* _YOUR INSTRUCTIONS_: Extract every line of the records below and copy each one verbatim, with nothing changed.

========================================

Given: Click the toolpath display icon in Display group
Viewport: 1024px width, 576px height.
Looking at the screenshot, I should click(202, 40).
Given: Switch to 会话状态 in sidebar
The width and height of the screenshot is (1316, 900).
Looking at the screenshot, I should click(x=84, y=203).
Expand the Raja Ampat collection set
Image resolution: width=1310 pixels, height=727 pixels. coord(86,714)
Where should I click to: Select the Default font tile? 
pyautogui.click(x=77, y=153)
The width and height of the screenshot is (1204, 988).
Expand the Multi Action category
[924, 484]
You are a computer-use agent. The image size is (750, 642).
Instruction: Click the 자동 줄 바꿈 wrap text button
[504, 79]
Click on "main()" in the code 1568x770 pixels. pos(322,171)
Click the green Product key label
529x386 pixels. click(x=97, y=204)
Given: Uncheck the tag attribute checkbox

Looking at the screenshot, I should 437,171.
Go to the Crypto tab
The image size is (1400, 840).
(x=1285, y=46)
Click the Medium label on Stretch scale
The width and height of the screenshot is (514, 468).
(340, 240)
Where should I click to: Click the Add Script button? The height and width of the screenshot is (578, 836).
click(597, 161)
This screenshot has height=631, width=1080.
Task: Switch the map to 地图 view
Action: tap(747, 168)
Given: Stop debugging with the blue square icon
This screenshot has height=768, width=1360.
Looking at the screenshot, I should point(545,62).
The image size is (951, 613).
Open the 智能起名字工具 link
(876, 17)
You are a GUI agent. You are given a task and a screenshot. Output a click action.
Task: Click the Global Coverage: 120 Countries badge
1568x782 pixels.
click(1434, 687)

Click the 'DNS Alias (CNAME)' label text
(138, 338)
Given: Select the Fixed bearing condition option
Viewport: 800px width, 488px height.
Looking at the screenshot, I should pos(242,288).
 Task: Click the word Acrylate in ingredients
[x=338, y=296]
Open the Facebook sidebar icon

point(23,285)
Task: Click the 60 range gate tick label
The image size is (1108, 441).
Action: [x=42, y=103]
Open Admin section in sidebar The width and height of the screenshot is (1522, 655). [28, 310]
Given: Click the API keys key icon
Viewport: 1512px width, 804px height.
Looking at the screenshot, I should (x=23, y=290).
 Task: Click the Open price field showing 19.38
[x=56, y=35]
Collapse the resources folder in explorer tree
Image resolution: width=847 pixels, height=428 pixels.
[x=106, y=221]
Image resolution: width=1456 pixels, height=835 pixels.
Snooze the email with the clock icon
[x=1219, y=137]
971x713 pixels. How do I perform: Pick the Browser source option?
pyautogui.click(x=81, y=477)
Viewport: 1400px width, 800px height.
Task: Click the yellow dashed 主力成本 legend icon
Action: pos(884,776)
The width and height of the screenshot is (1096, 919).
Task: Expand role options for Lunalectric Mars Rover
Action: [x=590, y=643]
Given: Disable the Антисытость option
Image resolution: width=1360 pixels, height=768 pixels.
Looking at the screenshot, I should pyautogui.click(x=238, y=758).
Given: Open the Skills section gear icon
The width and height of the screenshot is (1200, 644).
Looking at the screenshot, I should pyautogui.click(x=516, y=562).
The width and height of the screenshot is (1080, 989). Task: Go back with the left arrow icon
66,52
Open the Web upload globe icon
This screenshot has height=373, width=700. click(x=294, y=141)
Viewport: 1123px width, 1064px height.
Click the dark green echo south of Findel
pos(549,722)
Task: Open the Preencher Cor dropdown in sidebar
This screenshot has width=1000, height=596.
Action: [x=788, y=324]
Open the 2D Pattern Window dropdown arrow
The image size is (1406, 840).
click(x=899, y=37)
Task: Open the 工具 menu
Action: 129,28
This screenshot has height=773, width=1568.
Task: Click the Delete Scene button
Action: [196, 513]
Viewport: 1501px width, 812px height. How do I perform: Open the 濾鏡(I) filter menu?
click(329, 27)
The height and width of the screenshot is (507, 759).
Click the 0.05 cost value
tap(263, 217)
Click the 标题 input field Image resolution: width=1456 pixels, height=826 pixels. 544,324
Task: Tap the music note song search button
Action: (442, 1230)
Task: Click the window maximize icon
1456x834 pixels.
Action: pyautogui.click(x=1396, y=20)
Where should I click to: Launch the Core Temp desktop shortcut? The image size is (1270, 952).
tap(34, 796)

========================================

* _FINAL ANSWER_:
Given: Click the toolpath display icon in Display group
Viewport: 1024px width, 576px height.
Looking at the screenshot, I should click(202, 40).
Given: Switch to 会话状态 in sidebar
The width and height of the screenshot is (1316, 900).
Looking at the screenshot, I should click(x=84, y=203).
Expand the Raja Ampat collection set
Image resolution: width=1310 pixels, height=727 pixels. coord(86,714)
Where should I click to: Select the Default font tile? 
pyautogui.click(x=77, y=153)
The width and height of the screenshot is (1204, 988).
Expand the Multi Action category
[924, 484]
You are a computer-use agent. The image size is (750, 642).
Instruction: Click the 자동 줄 바꿈 wrap text button
[504, 79]
Click on "main()" in the code 1568x770 pixels. pos(322,171)
Click the green Product key label
529x386 pixels. click(x=97, y=204)
Given: Uncheck the tag attribute checkbox

Looking at the screenshot, I should 437,171.
Go to the Crypto tab
The image size is (1400, 840).
(x=1285, y=46)
Click the Medium label on Stretch scale
The width and height of the screenshot is (514, 468).
(340, 240)
Where should I click to: Click the Add Script button? The height and width of the screenshot is (578, 836).
click(597, 161)
This screenshot has height=631, width=1080.
Task: Switch the map to 地图 view
Action: tap(747, 168)
Given: Stop debugging with the blue square icon
This screenshot has height=768, width=1360.
Looking at the screenshot, I should point(545,62).
The image size is (951, 613).
Open the 智能起名字工具 link
(876, 17)
You are a GUI agent. You are given a task and a screenshot. Output a click action.
Task: Click the Global Coverage: 120 Countries badge
1568x782 pixels.
click(1434, 687)

Click the 'DNS Alias (CNAME)' label text
(138, 338)
Given: Select the Fixed bearing condition option
Viewport: 800px width, 488px height.
Looking at the screenshot, I should pos(242,288).
 Task: Click the word Acrylate in ingredients
[x=338, y=296]
Open the Facebook sidebar icon

point(23,285)
Task: Click the 60 range gate tick label
The image size is (1108, 441).
Action: [x=42, y=103]
Open Admin section in sidebar The width and height of the screenshot is (1522, 655). [28, 310]
Given: Click the API keys key icon
Viewport: 1512px width, 804px height.
Looking at the screenshot, I should (x=23, y=290).
 Task: Click the Open price field showing 19.38
[x=56, y=35]
Collapse the resources folder in explorer tree
Image resolution: width=847 pixels, height=428 pixels.
[x=106, y=221]
Image resolution: width=1456 pixels, height=835 pixels.
Snooze the email with the clock icon
[x=1219, y=137]
971x713 pixels. How do I perform: Pick the Browser source option?
pyautogui.click(x=81, y=477)
Viewport: 1400px width, 800px height.
Task: Click the yellow dashed 主力成本 legend icon
Action: pos(884,776)
The width and height of the screenshot is (1096, 919).
Task: Expand role options for Lunalectric Mars Rover
Action: [x=590, y=643]
Given: Disable the Антисытость option
Image resolution: width=1360 pixels, height=768 pixels.
Looking at the screenshot, I should pyautogui.click(x=238, y=758).
Given: Open the Skills section gear icon
The width and height of the screenshot is (1200, 644).
Looking at the screenshot, I should pyautogui.click(x=516, y=562).
The width and height of the screenshot is (1080, 989). Task: Go back with the left arrow icon
66,52
Open the Web upload globe icon
This screenshot has height=373, width=700. click(x=294, y=141)
Viewport: 1123px width, 1064px height.
Click the dark green echo south of Findel
pos(549,722)
Task: Open the Preencher Cor dropdown in sidebar
This screenshot has width=1000, height=596.
Action: [x=788, y=324]
Open the 2D Pattern Window dropdown arrow
The image size is (1406, 840).
click(x=899, y=37)
Task: Open the 工具 menu
Action: 129,28
This screenshot has height=773, width=1568.
Task: Click the Delete Scene button
Action: [196, 513]
Viewport: 1501px width, 812px height. How do I perform: Open the 濾鏡(I) filter menu?
click(329, 27)
The height and width of the screenshot is (507, 759).
Click the 0.05 cost value
tap(263, 217)
Click the 标题 input field Image resolution: width=1456 pixels, height=826 pixels. 544,324
Task: Tap the music note song search button
Action: (442, 1230)
Task: Click the window maximize icon
1456x834 pixels.
Action: pyautogui.click(x=1396, y=20)
Where should I click to: Launch the Core Temp desktop shortcut? The image size is (1270, 952).
tap(34, 796)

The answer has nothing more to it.